Alaska saw a drop in the number of food stamp recipients over the past year far larger than any other state as processing delays caused low-income households to miss out on their benefits.
While more than half of states actually had an increase in SNAP beneficiaries, among those that saw a decline none came anywhere close to the 69% drop in participation Alaska experienced through this spring.
Behind Alaska, Maryland saw a 21% decrease, Arkansas saw a 19% decrease and New Jersey saw a 14% decrease between March 2022 and March 2023.
Those numbers, from the most recent publicly available data from the U.S. Department of Agriculture Food and Nutrition Service, show the full scale of a crisis that left tens of thousands of Alaska’s neediest residents without critical food aid for months, amid a massive backlog in applications at the Alaska Division of Public Assistance that still hasn’t been fully resolved nearly a year later.
In March 2022, over 96,000 Alaskans were enrolled in the federal Supplemental Nutrition Assistance Program, or SNAP, more commonly known as food stamps.
A year later, that number had dropped to just over 29,000. It had climbed back to over 64,000 as of the end of May as applications were processed, according to the state.

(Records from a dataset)
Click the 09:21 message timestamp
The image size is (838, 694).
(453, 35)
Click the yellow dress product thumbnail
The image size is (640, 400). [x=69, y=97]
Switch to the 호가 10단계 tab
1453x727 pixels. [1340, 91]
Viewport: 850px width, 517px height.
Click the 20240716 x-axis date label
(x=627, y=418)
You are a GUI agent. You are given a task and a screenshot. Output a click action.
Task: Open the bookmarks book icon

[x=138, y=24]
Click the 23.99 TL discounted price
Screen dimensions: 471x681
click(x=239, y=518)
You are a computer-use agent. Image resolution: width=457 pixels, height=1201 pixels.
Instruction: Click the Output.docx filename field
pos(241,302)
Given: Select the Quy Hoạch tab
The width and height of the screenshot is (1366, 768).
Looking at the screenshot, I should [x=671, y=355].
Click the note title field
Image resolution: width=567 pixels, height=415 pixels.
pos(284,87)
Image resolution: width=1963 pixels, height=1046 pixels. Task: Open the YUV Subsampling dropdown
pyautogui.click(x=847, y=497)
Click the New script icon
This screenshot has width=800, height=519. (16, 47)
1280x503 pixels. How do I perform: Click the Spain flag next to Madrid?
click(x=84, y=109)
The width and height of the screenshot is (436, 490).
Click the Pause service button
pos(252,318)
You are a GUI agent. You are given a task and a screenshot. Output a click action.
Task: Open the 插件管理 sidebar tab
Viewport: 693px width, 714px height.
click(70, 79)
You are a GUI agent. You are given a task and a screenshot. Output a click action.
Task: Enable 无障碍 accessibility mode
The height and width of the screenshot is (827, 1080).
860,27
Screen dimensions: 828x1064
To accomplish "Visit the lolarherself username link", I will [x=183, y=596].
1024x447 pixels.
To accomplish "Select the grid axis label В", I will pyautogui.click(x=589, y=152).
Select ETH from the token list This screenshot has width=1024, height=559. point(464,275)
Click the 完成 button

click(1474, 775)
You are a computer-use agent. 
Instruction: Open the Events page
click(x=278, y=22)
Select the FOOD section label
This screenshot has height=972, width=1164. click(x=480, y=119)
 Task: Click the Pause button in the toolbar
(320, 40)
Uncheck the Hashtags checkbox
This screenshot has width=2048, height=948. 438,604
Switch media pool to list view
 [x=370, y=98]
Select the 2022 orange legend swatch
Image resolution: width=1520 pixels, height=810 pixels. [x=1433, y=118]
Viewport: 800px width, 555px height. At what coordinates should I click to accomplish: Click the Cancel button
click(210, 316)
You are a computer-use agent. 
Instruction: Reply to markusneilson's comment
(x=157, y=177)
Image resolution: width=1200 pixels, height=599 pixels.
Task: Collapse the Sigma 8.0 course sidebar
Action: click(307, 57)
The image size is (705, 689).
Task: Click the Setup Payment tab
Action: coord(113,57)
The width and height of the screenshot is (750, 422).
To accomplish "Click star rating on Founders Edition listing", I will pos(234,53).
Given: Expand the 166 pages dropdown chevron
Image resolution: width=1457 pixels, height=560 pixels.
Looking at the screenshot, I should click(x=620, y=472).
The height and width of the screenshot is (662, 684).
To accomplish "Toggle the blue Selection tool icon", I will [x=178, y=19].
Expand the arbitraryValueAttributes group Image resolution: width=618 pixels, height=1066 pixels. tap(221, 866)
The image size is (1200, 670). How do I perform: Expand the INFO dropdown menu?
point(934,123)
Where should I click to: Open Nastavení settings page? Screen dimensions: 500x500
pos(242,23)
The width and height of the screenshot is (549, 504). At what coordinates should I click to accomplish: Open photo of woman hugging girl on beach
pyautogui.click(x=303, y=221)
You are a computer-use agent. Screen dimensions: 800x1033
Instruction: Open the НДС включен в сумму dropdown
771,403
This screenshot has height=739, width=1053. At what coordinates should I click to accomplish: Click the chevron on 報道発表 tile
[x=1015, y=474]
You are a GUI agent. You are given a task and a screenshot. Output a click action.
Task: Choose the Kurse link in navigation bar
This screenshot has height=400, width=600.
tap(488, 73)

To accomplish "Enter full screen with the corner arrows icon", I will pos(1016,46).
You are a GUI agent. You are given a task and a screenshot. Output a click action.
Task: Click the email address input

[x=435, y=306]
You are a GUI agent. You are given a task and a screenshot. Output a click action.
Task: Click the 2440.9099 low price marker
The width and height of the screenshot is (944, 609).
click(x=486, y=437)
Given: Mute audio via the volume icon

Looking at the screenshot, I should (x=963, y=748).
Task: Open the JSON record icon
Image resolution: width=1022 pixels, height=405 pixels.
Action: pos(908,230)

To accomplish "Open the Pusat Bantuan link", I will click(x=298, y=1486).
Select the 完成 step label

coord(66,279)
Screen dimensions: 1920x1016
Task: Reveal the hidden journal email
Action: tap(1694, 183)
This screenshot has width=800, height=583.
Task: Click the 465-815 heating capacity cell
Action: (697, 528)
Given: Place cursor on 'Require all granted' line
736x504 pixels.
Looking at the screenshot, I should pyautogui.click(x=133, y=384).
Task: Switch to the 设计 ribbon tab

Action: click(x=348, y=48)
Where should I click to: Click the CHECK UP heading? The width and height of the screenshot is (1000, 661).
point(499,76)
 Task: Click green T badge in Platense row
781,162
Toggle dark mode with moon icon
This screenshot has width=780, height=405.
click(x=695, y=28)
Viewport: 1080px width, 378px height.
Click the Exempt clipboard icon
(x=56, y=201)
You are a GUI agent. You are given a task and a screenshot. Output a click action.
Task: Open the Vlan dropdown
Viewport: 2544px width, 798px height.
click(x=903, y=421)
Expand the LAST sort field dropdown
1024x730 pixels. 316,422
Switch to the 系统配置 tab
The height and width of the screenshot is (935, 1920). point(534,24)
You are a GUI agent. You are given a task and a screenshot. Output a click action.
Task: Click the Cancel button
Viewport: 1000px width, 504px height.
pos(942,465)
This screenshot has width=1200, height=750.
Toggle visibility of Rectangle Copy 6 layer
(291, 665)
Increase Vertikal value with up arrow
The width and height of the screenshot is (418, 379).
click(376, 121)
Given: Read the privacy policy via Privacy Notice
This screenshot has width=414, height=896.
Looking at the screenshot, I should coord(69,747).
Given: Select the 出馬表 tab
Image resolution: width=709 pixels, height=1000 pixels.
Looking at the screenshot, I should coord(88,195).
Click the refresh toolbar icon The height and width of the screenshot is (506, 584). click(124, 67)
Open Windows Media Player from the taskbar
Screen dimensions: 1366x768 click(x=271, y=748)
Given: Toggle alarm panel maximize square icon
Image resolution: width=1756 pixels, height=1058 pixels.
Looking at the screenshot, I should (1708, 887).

▸ Tasks to carry out
A: How would you say this sentence from the article on Alaska's food stamp decline in Spanish: "In March 2022, over 96,000 Alaskans were enrolled in the federal Supplemental Nutrition Assistance Program, or SNAP, more commonly known as food stamps."
B: Can you pick up the article on Alaska's food stamp decline after its final sentence and write what comes next?

▸ Per-task answers
A: En marzo de 2022, más de 96.000 alaskeños estaban inscritos en el Programa federal de Asistencia Nutricional Suplementaria, o SNAP, más conocido como cupones de alimentos.

B:
“Seeing the numbers, and seeing just that huge decline quantified, it’s a bit shocking,” said Cara Durr, chief of advocacy and public policy at the Food Bank of Alaska.
State health officials say the drop throuugh this past spring can be largely attributed to the backlog, which began last August, leaving tens of thousands of Alaskans needing assistance waiting months for the state to process their annual recertification or new applications to the program.
As of the end of June, the backlog still numbered more than 7,000 applications that had been received between November and March, Deb Etheridge, the division’s director, said July 1.
In addition to the backlog of cases, Durr noted the challenges that many Alaskans were experiencing during the winter and fall with getting through to the state’s then-overwhelmed call center for help with their applications. The call center was at the time reporting hourslong wait times.
“I think these numbers speak to access issues that go beyond the backlog,” she said.
In Alaska, about one in eight households were enrolled in the food stamps program before the backlog cut deeply into the case count. In Wrangell, last year’s average monthly caseload was about 120 households.
More than two-thirds of SNAP recipients in Alaska have children in their families, and most have incomes below the federal poverty line.
Etheridge said it was important to note that the 2022 SNAP enrollment numbers were somewhat elevated compared to prior years due to the pandemic-era provisions that allowed Alaskans enrolled in the program to automatically renew, without needing to prove their continued eligibility.
The drop-off in benefit recipients began last August, around the time the state received an influx of recertification applications in advance of Alaska’s pandemic-era Emergency Allotment Program expiring in September.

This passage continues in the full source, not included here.